The periodical end weekly press, so necessary to any political movement, is now developing rapidly and there is every reason to believe that within the next few years there will be a formidable array of reviews, magazines, illustrated journals and daily and weekly papers to represent the movement and do battle for its supremacy.
The last convention of the American Railway Union was the first convention of the Social Democracy of America, and this was held at Chicago in June, 1897, the delegates voting to change the railway union into a working class political party.
The Railway Times, the official paper of the union, became the Social Democrat and later the Social Democratic Herald, and is now published at Milwaukee in the interest of the Socialist party.
The Social Democracy, the evolution of unionism crushed by the weight of despotic power, was the logical extension and expansion of the American Railway Union, and the direct outgrowth of the great industrial uprising known as the Pullman strike and the brutal tyranny and relentless persecution that followed it.
The General Managers’ Association pursued the American Railway Union with fiendish ferocity, determined to stamp out the last spark of its life, and as a result, when the few surviving delegates met in national convention in the year named, the last they ever held as a railway labor union, the American Railway Union, loved and respected by labor, and feared and hated by capital, was metamorphosed into the Social Democracy.
At the national convention which followed a year later, in June, 1898, a split occurred, one wing adhering to the colonization scheme, making that the chief end of their movement, while the latter abandoned the colonization feature and struck out for political action as a working class party.

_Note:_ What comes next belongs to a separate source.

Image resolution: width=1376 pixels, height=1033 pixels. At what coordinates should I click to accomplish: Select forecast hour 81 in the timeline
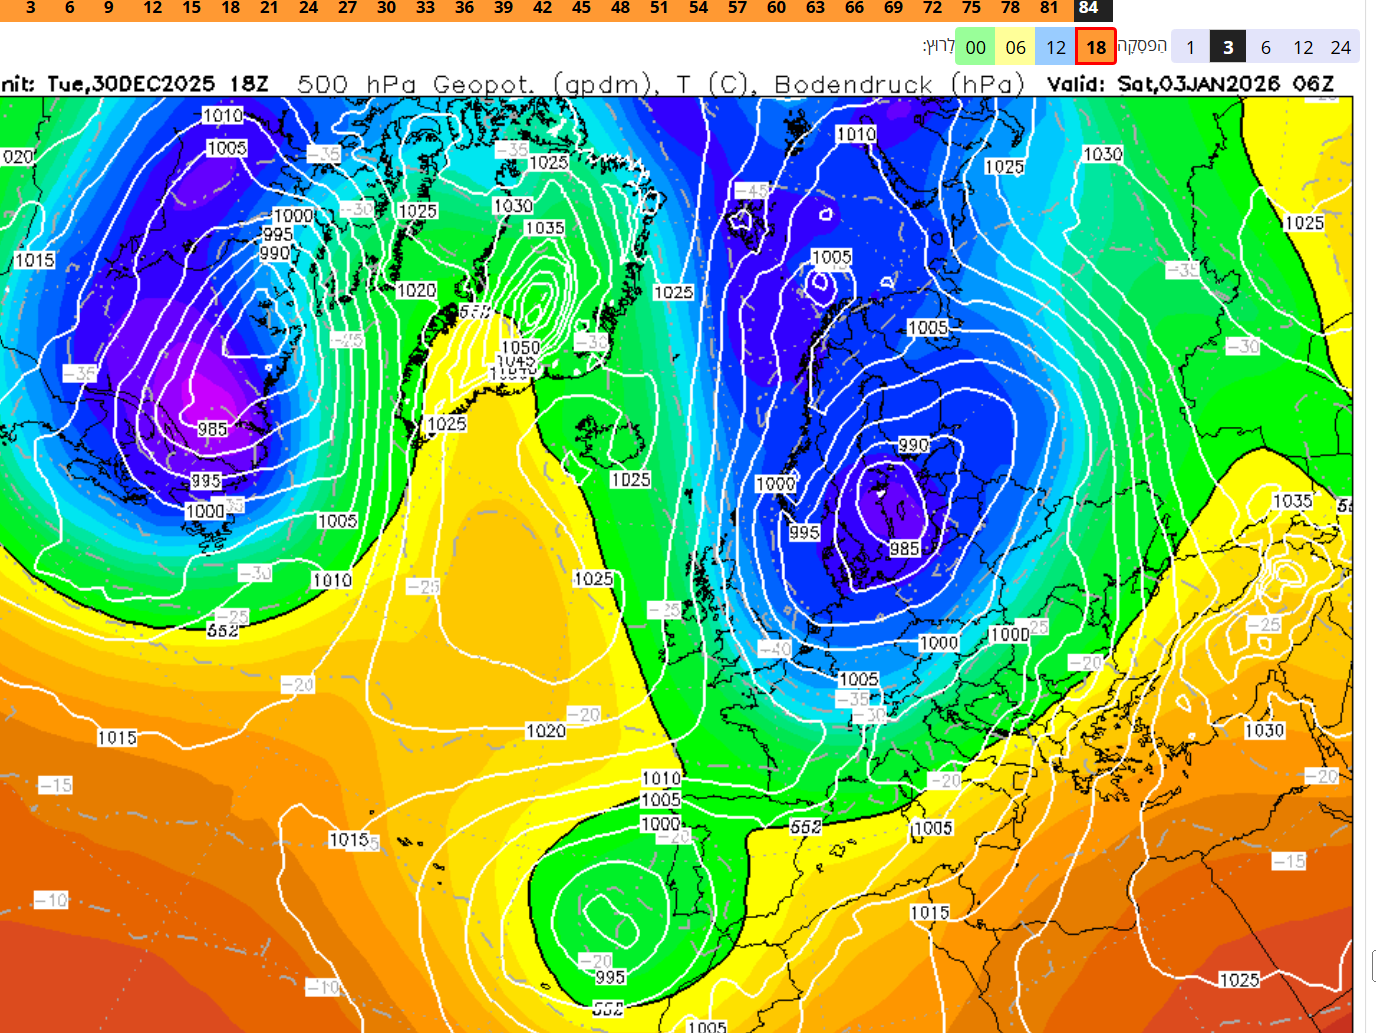tap(1049, 8)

The latter was known as the Social Democratic Party and progressed rapidly from the start, while the former soon exhausted its resources and passed out of existence.
The Socialist Labor Party, in which internal dissension had been brewing for some time, divided into separate factions in July, 1899, the anti-administration faction uniting with the Social Democratic Party in the following year, giving the united party the name of the Socialist Party, the name it bears today.

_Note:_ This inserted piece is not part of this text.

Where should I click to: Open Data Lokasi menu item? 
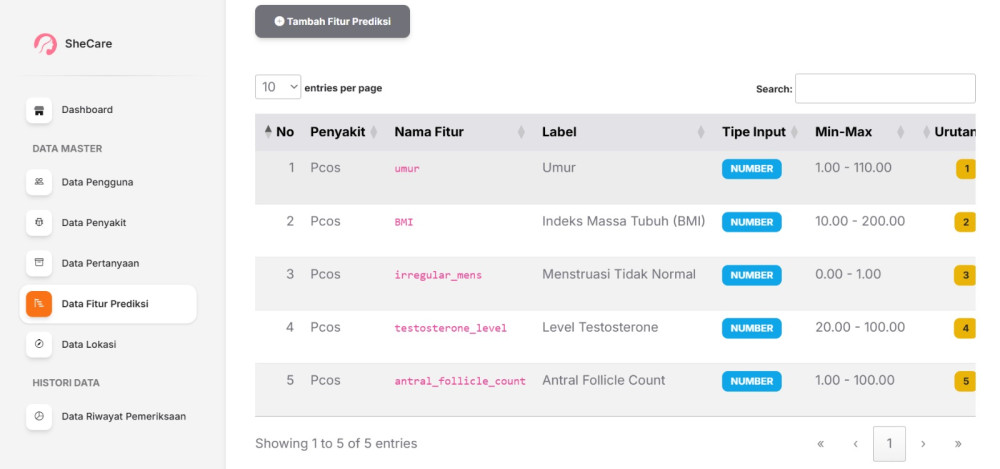coord(89,344)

In the brief summary of the development of the American movement much has had to be omitted for the want of space. To sketch in outline merely, with the hope of stimulating to further reading and study of the history and literature of the Socialist movement has been the purpose of this brief treatise.

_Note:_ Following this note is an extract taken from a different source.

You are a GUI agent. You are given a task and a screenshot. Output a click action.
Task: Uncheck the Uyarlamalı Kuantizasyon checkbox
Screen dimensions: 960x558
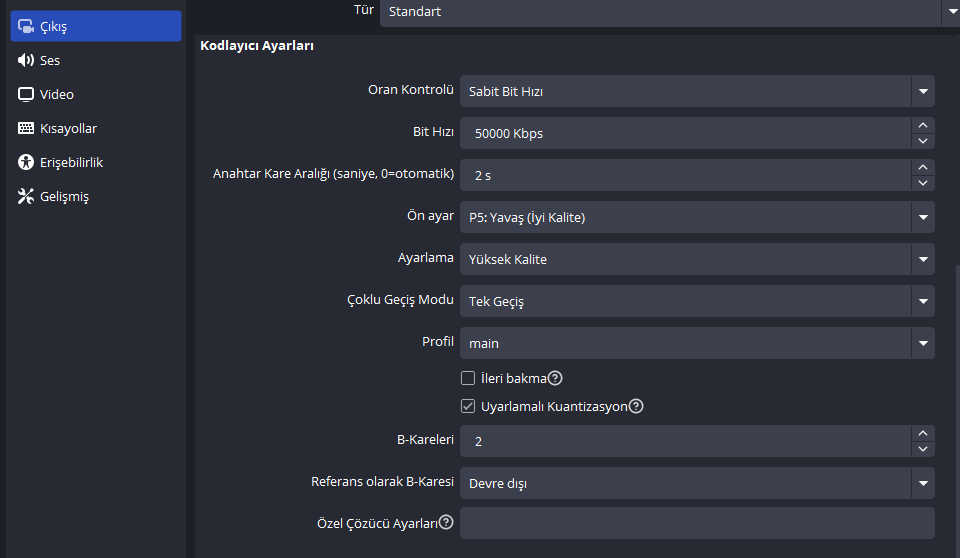click(467, 407)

Scarcely, however, can reference be omitted to the helpful influence of the popular pen of Robert Blatchford, the author of “Merrie England” and other works, and one of the most simple, attractive and convincing writers on Socialism in all the world. Hundreds of thousands of copies of “Merrie England” have been sold and given away and the demand still continues. The work of Mr. Blatchford is specially adapted to beginners. He has the rare faculty of making himself interesting to the workingman and working woman, addressing himself to them in their own simple language and illustrating his argument in the same simple and convincing fashion. Robert Blatchford and his writings have contributed materially to the spread of Socialism in this country and are justly entitled to the grateful acknowledgment of the American movement.